The Holy Great-Martyress Irene lived during the I Century and until baptism had the name Penelope. She was daughter of the pagan Licinius, governor of the city of Migdonia (in Macedonia, or Thrace). Licinius built for his daughter a separate splendid palace, where she lived with her governess Karia, surrounded by her peers and her servants. Daily there came to Penelope a tutor by the name of Apelian, who taught her the sciences. Apelian was a Christian, and during the time of study he told the maiden about Christ the Saviour and taught her the Christian teaching and the Christian virtues.
When Penelope became an adolescent, her parents began to think about her marriage. During this period of her life the Lord instructed her in a miraculous manner: to her at the window there flew one after the other of three birds -- a dove with an olive twig, an eagle with a garland, and a raven with a snake. Penelope's teacher Apelian explained to her the meaning of these signs: the Dove, symbolising the virtues of the maiden, -- humility, meekness and chasteness, -- bearing an olive twig, -- the grace of God received in Baptism; the Eagle, -- symbol of sublimity of spirit, attained through meditation upon God, -- bearing a garland for victory over the invisible enemy as a reward from the Lord. The Raven, however, bearing the snake was a sign that the devil would rise up against her and would cause her grief, sorrow and persecution. At the end of the conversation Apelian said, that the Lord wished to betroth her to Himself and that Penelope would undergo much suffering for her Heavenly Bridegroom. After this Penelope refused marriage, accepted Baptism from the hands of the Disciple Timothy, -- who was a disciple of the holy Apostle Paul, and she was named Irene. She began even to urge her own parents to accept the Christian faith. The mother was pleased with the conversion of her daughter to Christ; the father at first did not hinder his daughter, but then he began to demand of her the worship to the pagan gods. When however Saint Irene firmly and decisively refused, the enraged Licinius then gave orders to tie up his daughter and throw her beneathe the hooves of frenzied horses. The horses remained motionless. But one of them got loose from its harness, threw itself at Licinius, seized him by the right hand and tore it from his arm, then knocked Licinius down and began to trample him. They then untied the holy maiden, and through her prayer Licinius in the presence of eye?witnesses rose up unharmed, with his hand intact. Seeing such a miracle, Licinius with his wife and many of the people, in number about 3000 men, believed in Christ and refrained from the pagan gods. Resigning the governance of the city, Licinius settled into the palace of his daughter, intending to devote himself to the service of the Lord Jesus Christ. Saint Irene however began to preach the teaching of Christ among the pagans and she converted them to the path of salvation. She lived in the house of her teacher Apelian.

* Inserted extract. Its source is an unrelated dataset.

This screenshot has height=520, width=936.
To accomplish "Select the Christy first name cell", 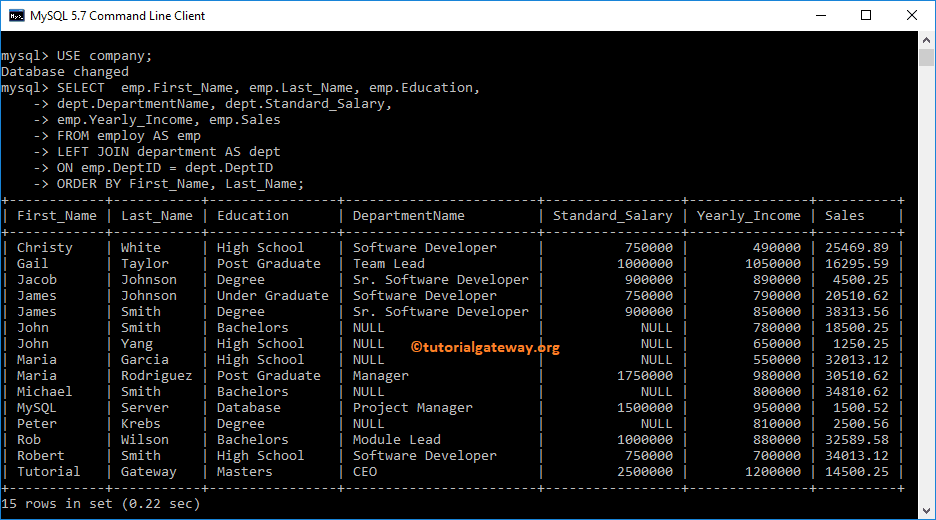I will coord(45,248).
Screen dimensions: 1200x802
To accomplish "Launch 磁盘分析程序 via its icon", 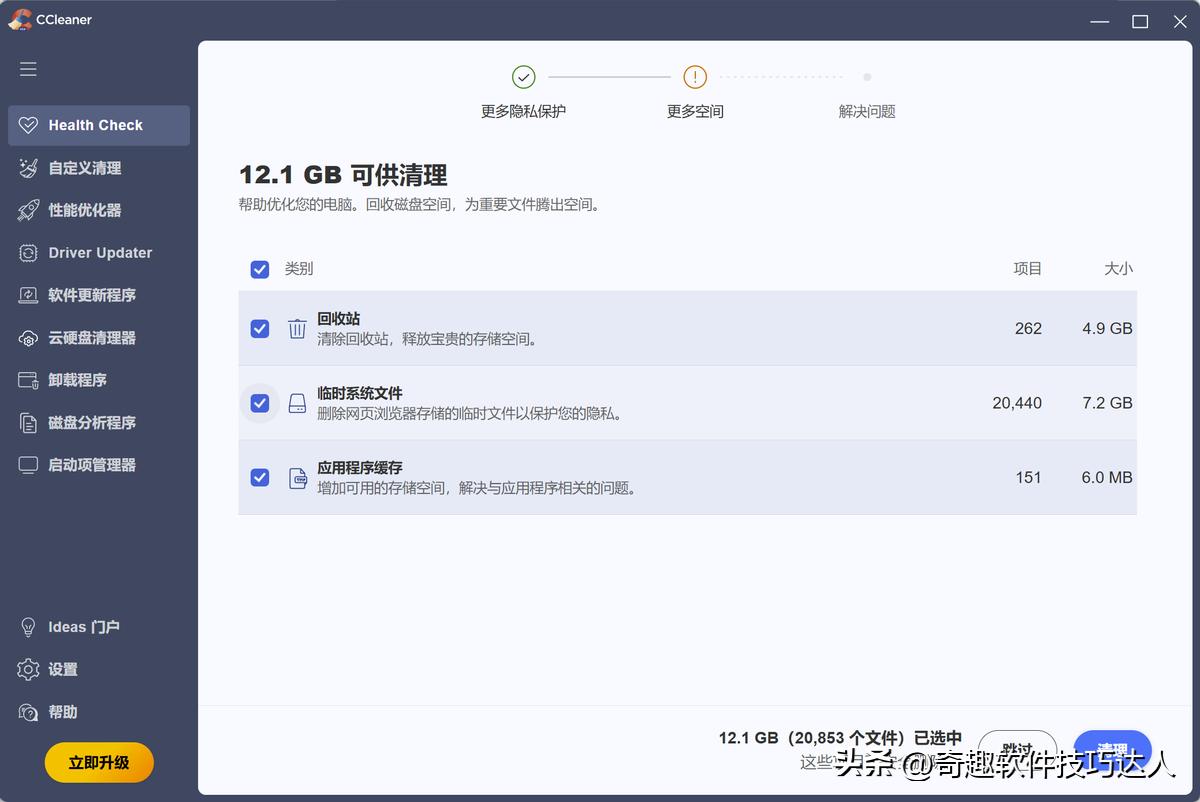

Having learned of this, Sedecius, -- the new governor of the city, summoned Apelian and questioned him about the manner of life of Irene. Apelian answered that Irene, just like other Christians, lived in strict temperance, in constant prayer and reading of holy books. Sedecius summoned the saint to him and began to urge her to cease preaching about Christ and to offer sacrifice to the gods. Saint Irene staunchly confessed her faith before the governor, not fearing his wrath, and prepared to undergo suffering for Christ. By order of Sedecius she was thrown into a pit, filled with vipers and serpents. The saint spent 10 days in the pit and remained unharmed, since an Angel of the Lord protected her and brought her food. Sedecius ascribed this miracle to sorcery and he subjected the saint to a cruel torture: he gave orders to saw her with an iron saw. But the saws broke one after the other and caused no harm to the body of the holy virgin. Finally, a fourth saw reddened the body of the holy martyress with blood. Sedecius with derision said to the martyress: "Where then is thy God? If He be powerful, let Him help thee!" Suddenly a whirlwind shot up, gave forth a blinding lightning-flash, striking down many of the torturers, thunder crashed, and a strong rain poured down. Beholding such a sign from Heaven, many believed in Christ the Saviour. Sedecius did not understand the obvious display of the power of God and he subjected the saint to new torments, but the Lord preserved her unharmed. Finally the people rebelled having to look upon the sufferings of the innocent virgin, and they rose up against Sedecius and expelled him from the city.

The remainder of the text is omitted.